Courts May Record Consent Judgments That Incorporate Apologies
In a supporting judgment, Justice Tuan Muniandy a/l Kannyappan agreed that the High Court’s scripted apology could not stand, but stated that it was inaccurate to assert that superior courts suffer from an absolute jurisdictional bar over apologies in defamation cases. While concurring with the main ruling, he clarified that the court’s boundaries are not so rigidly constrained by the statutory silence of the Defamation Act 1957, noting that as a superior court of unlimited jurisdiction, it possesses an “inherent jurisdiction to prevent injustice and to craft remedies that achieve complete equal justice between the parties.”

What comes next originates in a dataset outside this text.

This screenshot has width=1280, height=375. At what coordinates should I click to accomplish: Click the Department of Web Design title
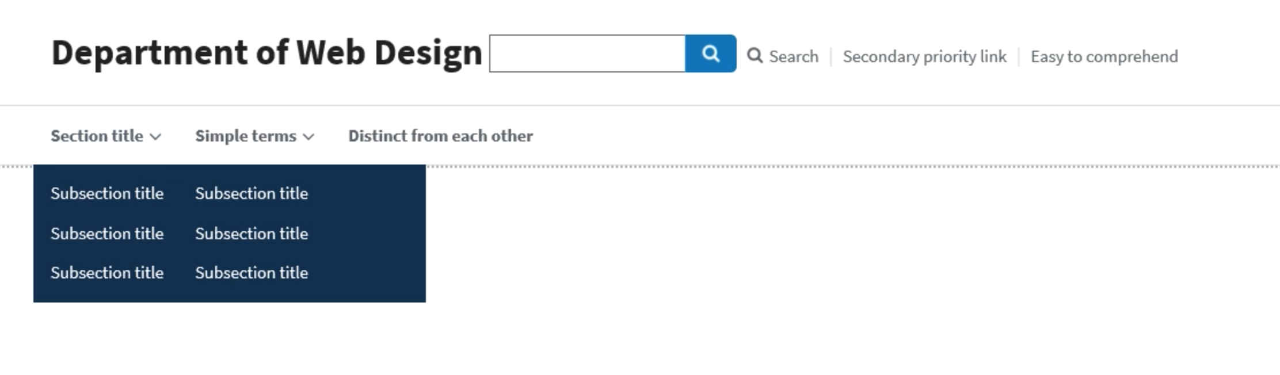[x=267, y=53]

The learned judge drew a clear distinction between an adversarial context where a remedy is forced after a trial, and a consensus-driven context like mediation. When a settlement is reached, the court routinely records a consent judgment, preserving the spirit of volition because the defaming party chooses the apology as a “pragmatic legal and commercial trade-off to conclude litigation,” meaning the court “does not run afoul of the sincerity dilemma.”
Furthermore, Justice Muniandy emphasised the realities of modern communication, noting that when a defamatory campaign is carried out entirely within closed digital networks. such as the WeChat and Instagram groups utilised by the Appellants, a formal written judgment confined to legal journals rarely reaches the original audience. Asserting that “an internet-based defamation requires an internet-based remedy,” he explained that the court can utilise its inherent power to match the true nature of the harm, provided the order is structured properly.
As the honourable judge observed:
“To resolve the practical difficulties of supervising emotional speech, any order made pursuant to the inherent jurisdiction of the court must be structured not as a command to express a subjective feeling of regret, but as a mandatory command to state an objective fact. The court will not force a party to say they are ‘sorry’, but they can be legally compelled to declare what is true.”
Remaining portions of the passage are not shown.